Not a huge fan of VMware appliances myself, but others are. You definitely need something: seeders (only 2 ATM), so i will seed this for a couple of weeks.


----------



## karunko (Feb 19, 2009)

karunko said:
			
		

> Okay, I'm probably preaching to the converted here, but I wanted to let you know that I created a VMware appliance with a desktop oriented FreeBSD 7.1 RELEASE.



Since there seems to be at least a bit of interest around it, VirtualBSD has its own official web site now: http://www.virtualbsd.info.



Reece


----------



## dclau (Feb 22, 2009)

Nice project page. Still seeding


----------



## karunko (Feb 23, 2009)

dclau said:
			
		

> Nice project page. Still seeding



Thanks a lot, but since the usual open trackers have been acting up a bit lately, we have decided to run our own.

Please, visit the download page at your earliest convenience and use the up to date torrent for seeding.



Cheers,

Reece


----------



## alie (Feb 23, 2009)

WOW. i like the desktop.. anyone know how to build that dekstop ? what kind of WM is it ?


----------



## alie (Feb 23, 2009)

its XFCE4. just got the news from distrowatch(http://distrowatch.com/weekly.php?issue=20090223#news)


----------



## karunko (Feb 24, 2009)

Yes, it's Xfce 4.  To get a desktop like that you drop the bottom panel, add "wbar" from the ports and set it up to start as soon as the desktop has been loaded.

Unless you want to edit its configuration file manually you will also need "wbarconf" which, for some reason, it's not in the ports (but see http://www.gnomefiles.org/app.php/wbarconf). It's a python script relying on py25-gtk (and couple of its dependencies) -- run it once and it will complain about whatever is still missing in your box.



Hope this helps,

Reece


----------



## lme@ (Mar 11, 2009)

VirtualBSD made it to a major German IT News site:
http://www.golem.de/0903/65832.html

Congrats


----------



## Djn (Mar 11, 2009)

Even better/worse, it has been noted by slashdot.


----------



## karunko (Mar 11, 2009)

Djn said:
			
		

> Even better/worse, it has been noted by slashdot.



And our site even survided the Slashdot Effect! :e

Thanks everyone for your support and the (mostly) kind words.

And last but not least, a big Thank You to the FreeBSD Team and all the people writing the software we've come to know and love!



Reece


----------



## meeb (Mar 11, 2009)

seeding...


----------



## cpcnw (Mar 19, 2009)

Do you think this will ever make it as a .iso for installing to hard disc?


----------



## karunko (Mar 20, 2009)

We don't know yet, but in my opinion that would flatly contradict the "virtual" in VirtualBSD -- not to mention it would mean facing the usual problems like detecting/supporting hardware, PLUS being in in direct competition with PC-BSD and DesktopBSD.

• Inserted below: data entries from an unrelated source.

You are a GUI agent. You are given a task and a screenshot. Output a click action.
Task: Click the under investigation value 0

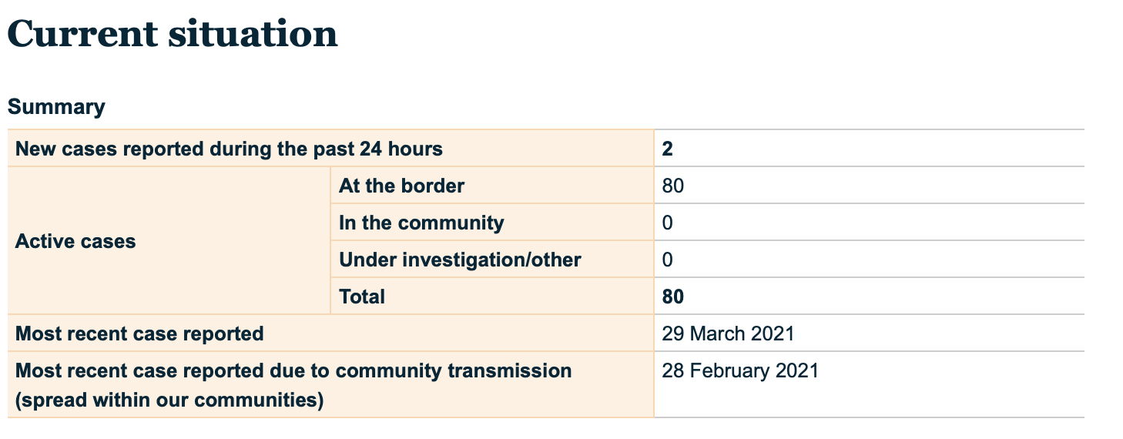tap(667, 260)
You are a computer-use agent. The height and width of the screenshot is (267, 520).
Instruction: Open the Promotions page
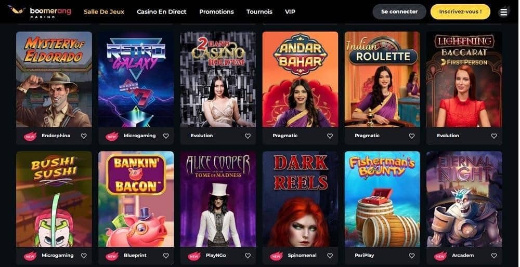point(216,11)
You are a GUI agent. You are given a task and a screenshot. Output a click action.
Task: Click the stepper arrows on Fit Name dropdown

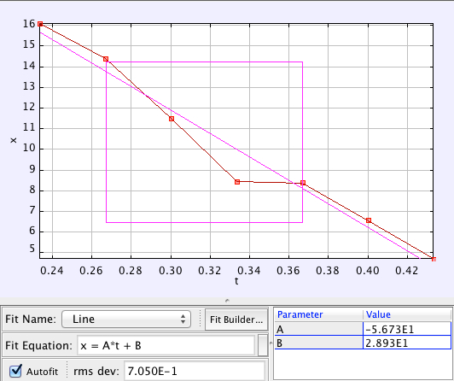pos(183,319)
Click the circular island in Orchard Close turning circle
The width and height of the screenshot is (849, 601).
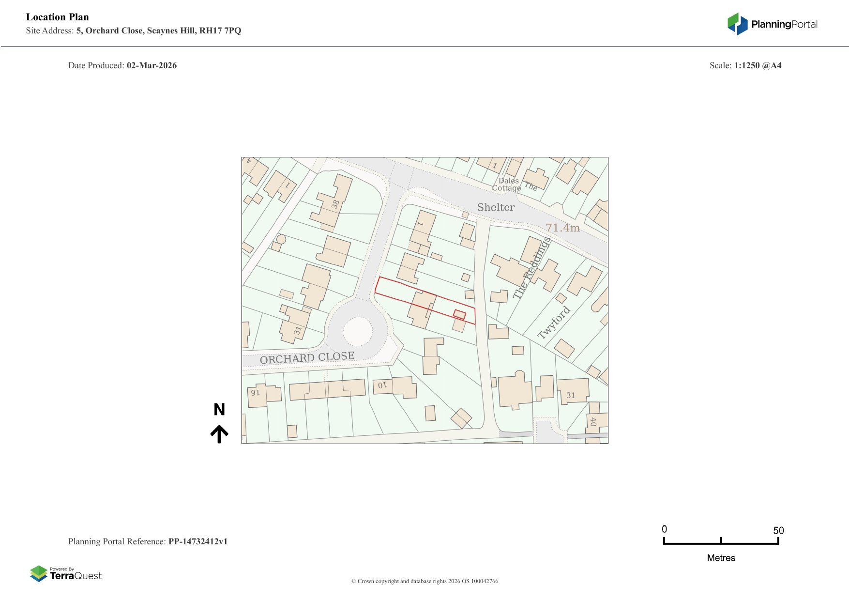(357, 332)
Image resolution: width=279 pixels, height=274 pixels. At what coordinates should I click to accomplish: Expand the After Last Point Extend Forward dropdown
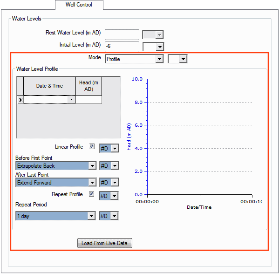pyautogui.click(x=56, y=183)
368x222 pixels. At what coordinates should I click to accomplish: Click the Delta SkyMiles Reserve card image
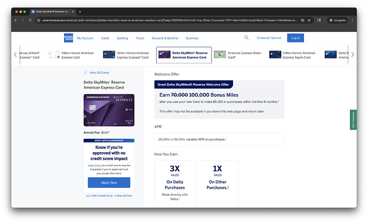click(109, 110)
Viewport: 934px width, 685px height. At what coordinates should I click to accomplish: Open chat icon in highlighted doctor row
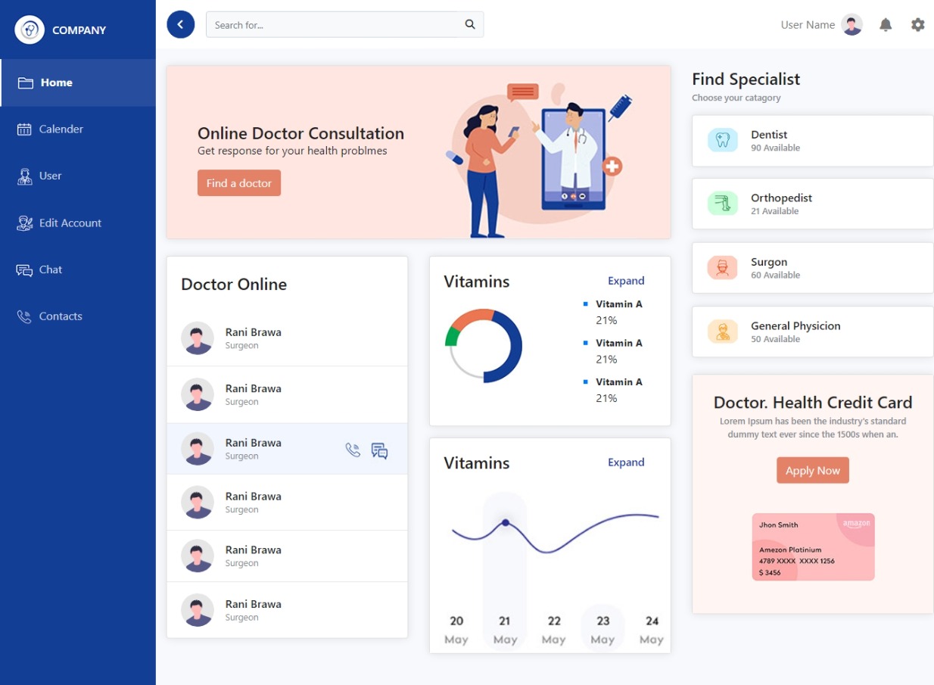tap(379, 451)
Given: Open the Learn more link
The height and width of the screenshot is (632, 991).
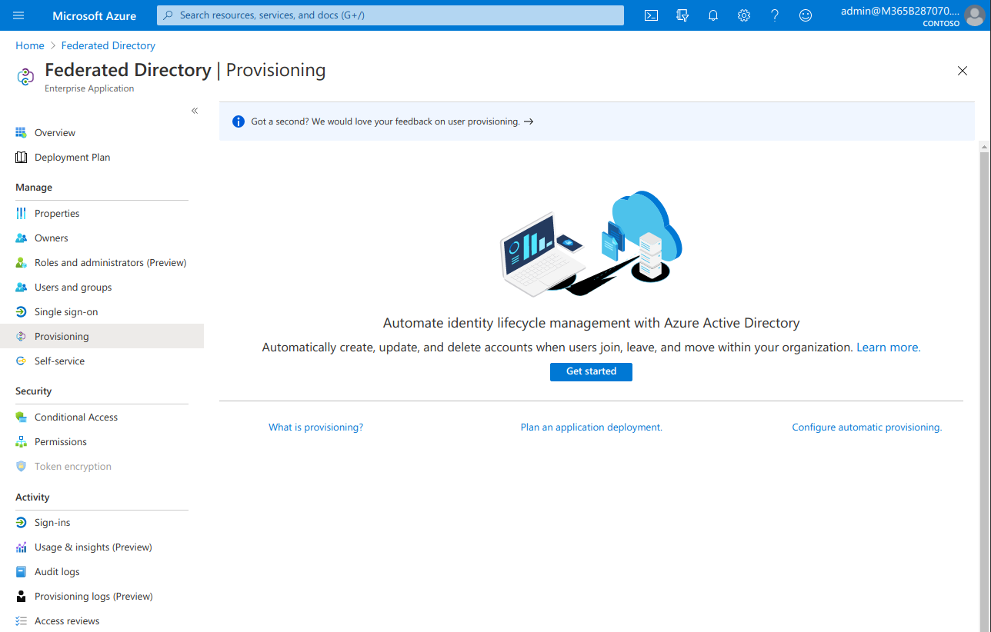Looking at the screenshot, I should coord(888,347).
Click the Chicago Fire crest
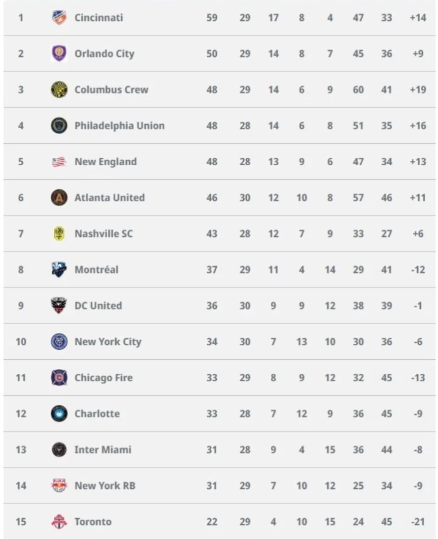Image resolution: width=438 pixels, height=539 pixels. [x=59, y=377]
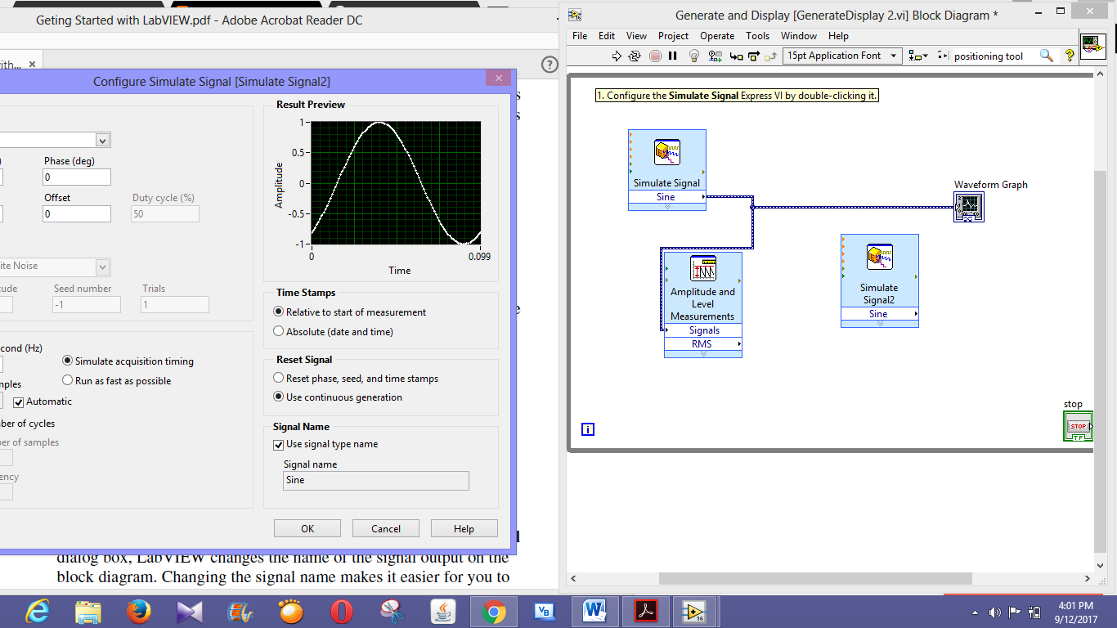This screenshot has width=1117, height=628.
Task: Click the Context Help question mark icon
Action: 1068,56
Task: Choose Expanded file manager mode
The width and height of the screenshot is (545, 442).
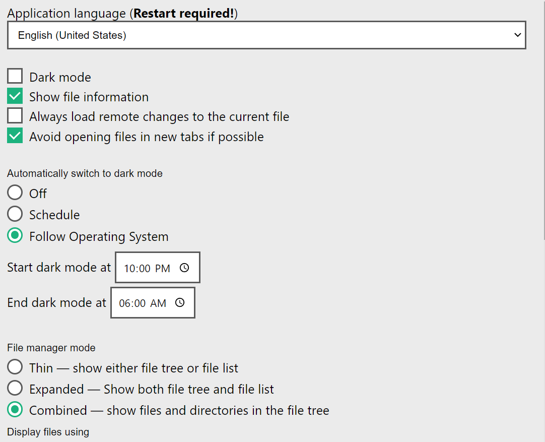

Still, if you consider that this started as a little experiment with no web site and just a torrent file that you could grab from sites like Mininova, and then gained enough traction to make it to Slashdot and OSnews (and many more as a consequence) it could be said that it's too early to give a definite answer! 



Reece


----------



## RicTic (Mar 23, 2009)

*VirutalBSD Desktop display??*

Just a couple of issues:

1. Seems that when I start the virtualBSD it kicks off with Twm, and not the advertised Cupertino-like WM
2. sending an email to feedback@virtualbsd.info bounced, at least as far as gmail was concerned

Regards


----------



## karunko (Mar 23, 2009)

1) Logging in as virtualbsd, root, or? Virtualbsd gets a customized Xfce desktop, while root gets twm for both technical and philosophical reasons -- unless you change that.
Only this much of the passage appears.